■ EXERCISE DETAILS ■
Exactly as they appear below, repeat the lines from the one with "Screen dimensions: 289x193" through the one with "This screenshot has". Drop every picture.

■ RECORDS FOR THIS TASK ■
────────────────────
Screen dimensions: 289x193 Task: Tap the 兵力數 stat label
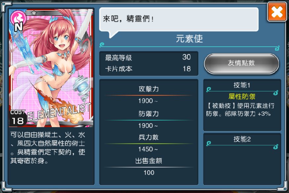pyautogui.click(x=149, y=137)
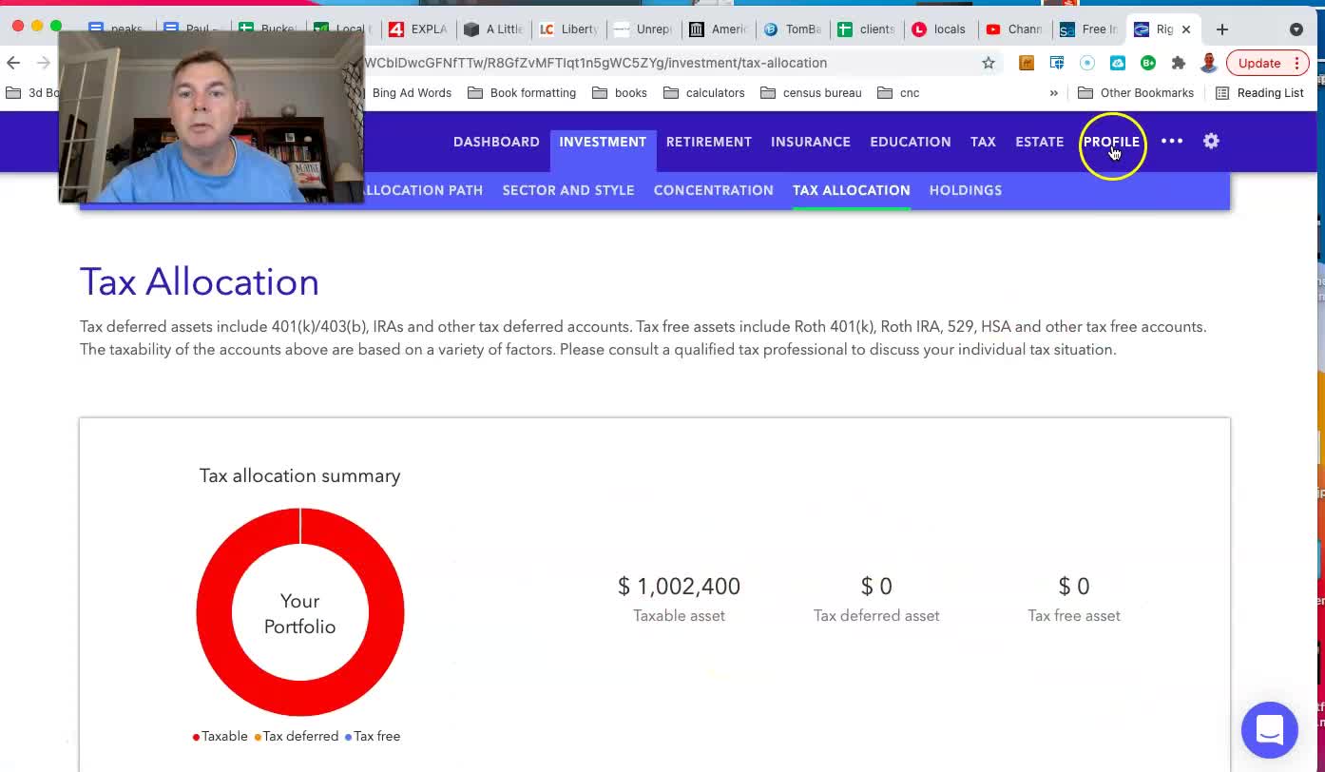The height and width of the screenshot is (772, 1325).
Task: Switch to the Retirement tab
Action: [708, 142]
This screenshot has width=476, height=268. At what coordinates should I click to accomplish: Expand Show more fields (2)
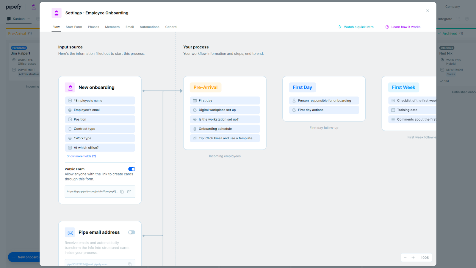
────────────────────
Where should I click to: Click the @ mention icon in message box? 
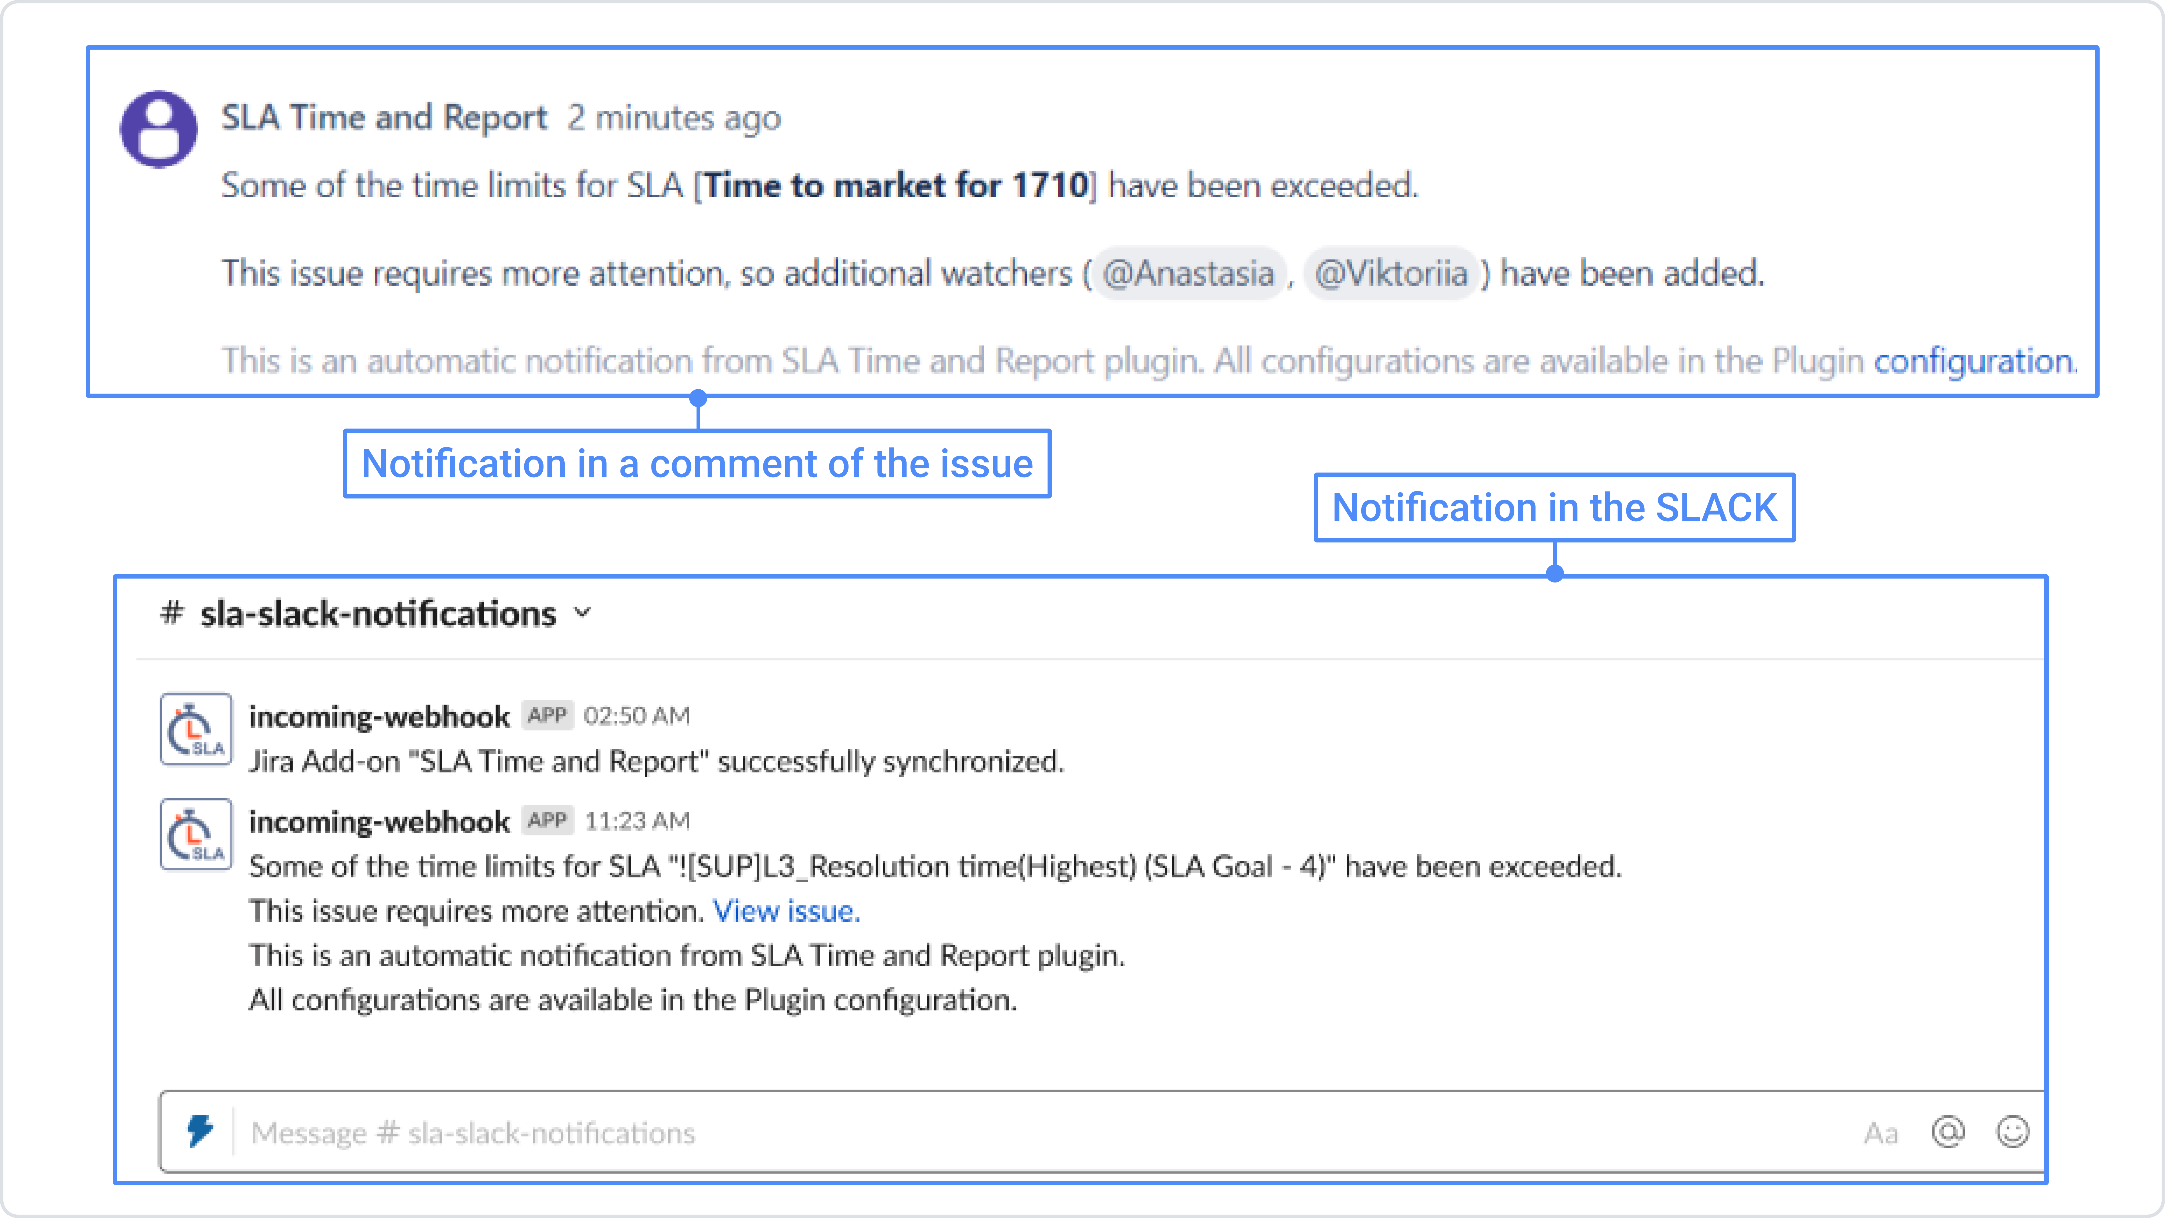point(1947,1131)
────────────────────
■ OUTPUT ■
Screen dimensions: 289x193 Task: Tap the 兵力數 stat label
pyautogui.click(x=149, y=137)
The height and width of the screenshot is (772, 1325).
Task: Switch to the Retirement tab
Action: [708, 142]
This screenshot has width=476, height=268. At what coordinates should I click to accomplish: Expand Show more fields (2)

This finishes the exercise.